▸ **Task instructions**:
Collect every line of the records below that contains the string "screenshot". Case counts.

▸ **Raw records**:
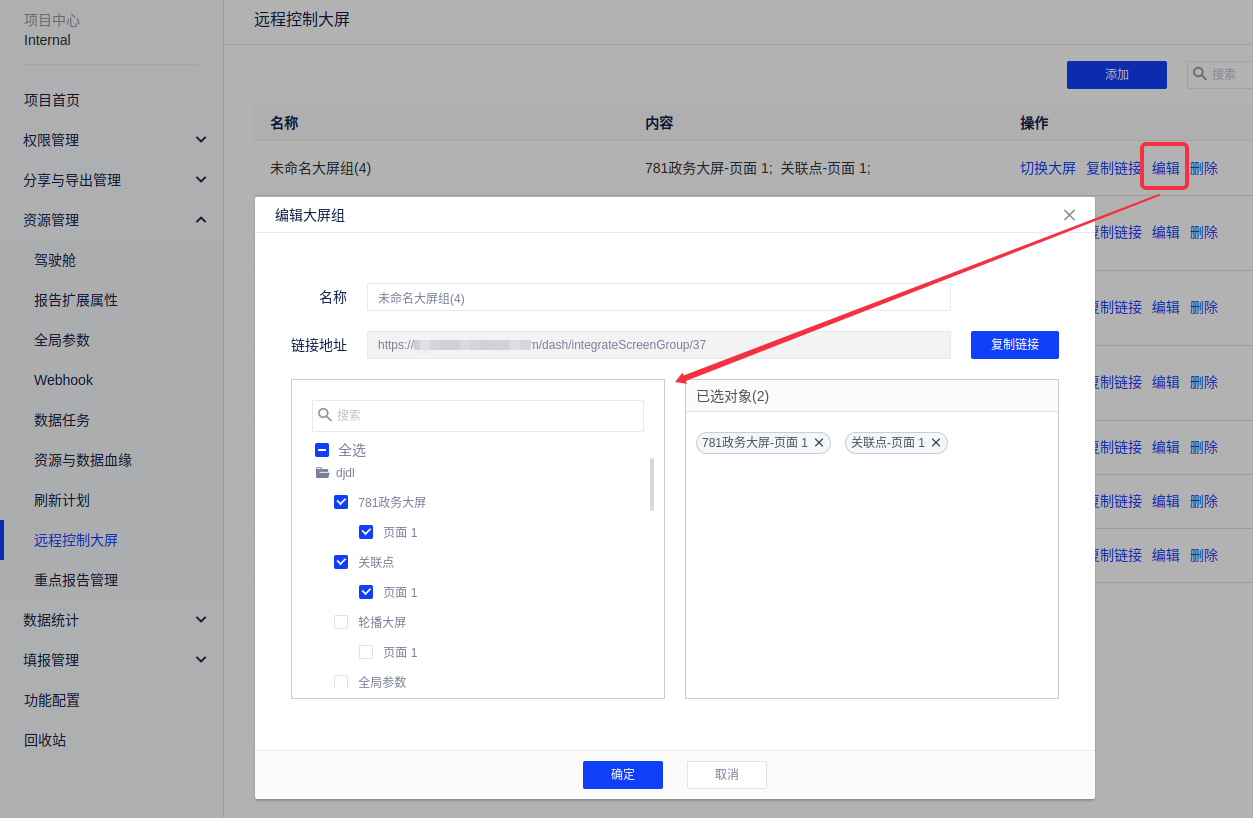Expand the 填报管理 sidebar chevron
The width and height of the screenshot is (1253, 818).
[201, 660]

---

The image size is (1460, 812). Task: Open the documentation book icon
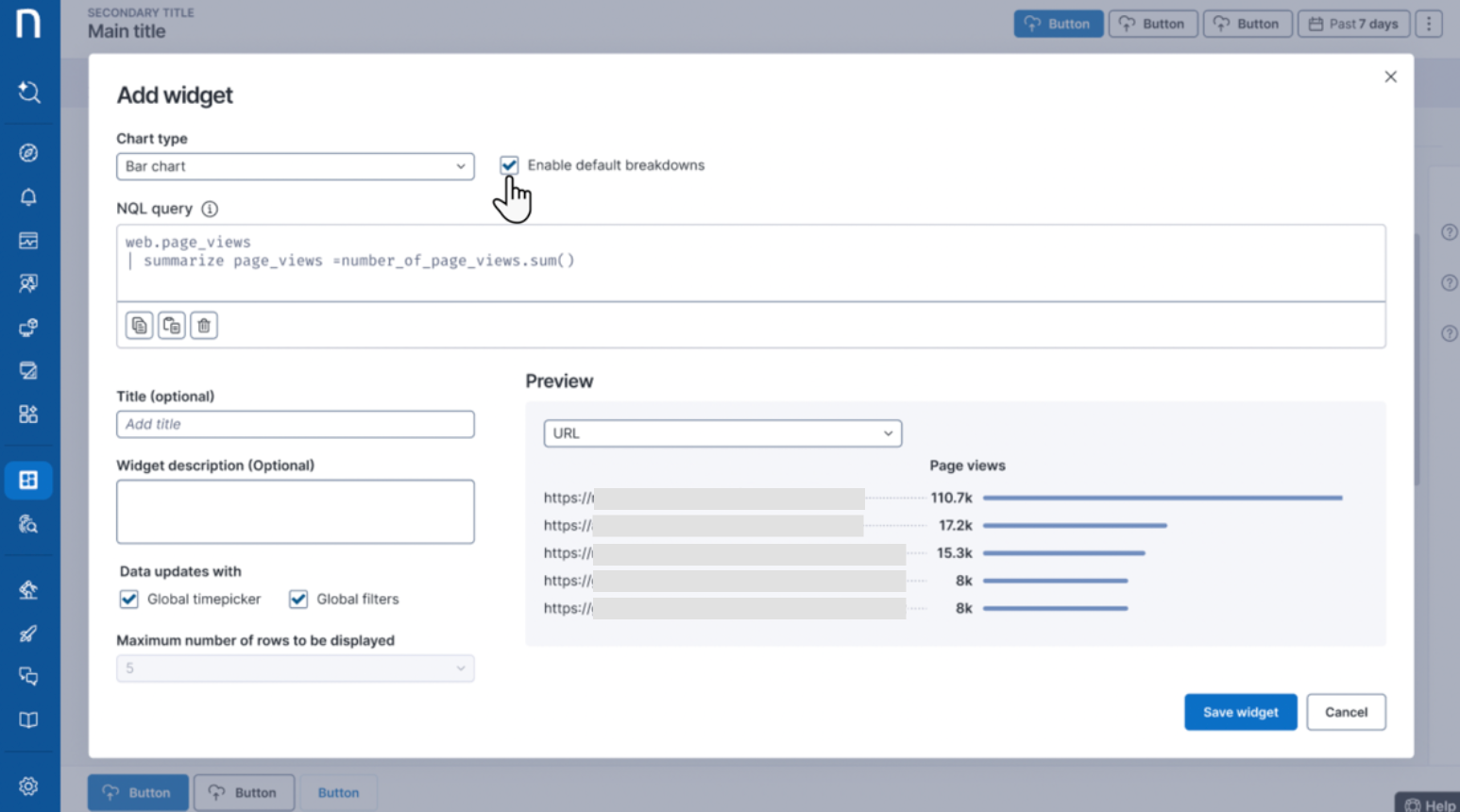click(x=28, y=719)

* * *

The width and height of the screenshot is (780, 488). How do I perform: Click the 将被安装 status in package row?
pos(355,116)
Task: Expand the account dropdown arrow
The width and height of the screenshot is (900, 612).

▸ **Finished exercise**:
The width and height of the screenshot is (1253, 818).
The width and height of the screenshot is (780, 488). How do I perform: Click the 将被安装 status in package row?
The width and height of the screenshot is (900, 612).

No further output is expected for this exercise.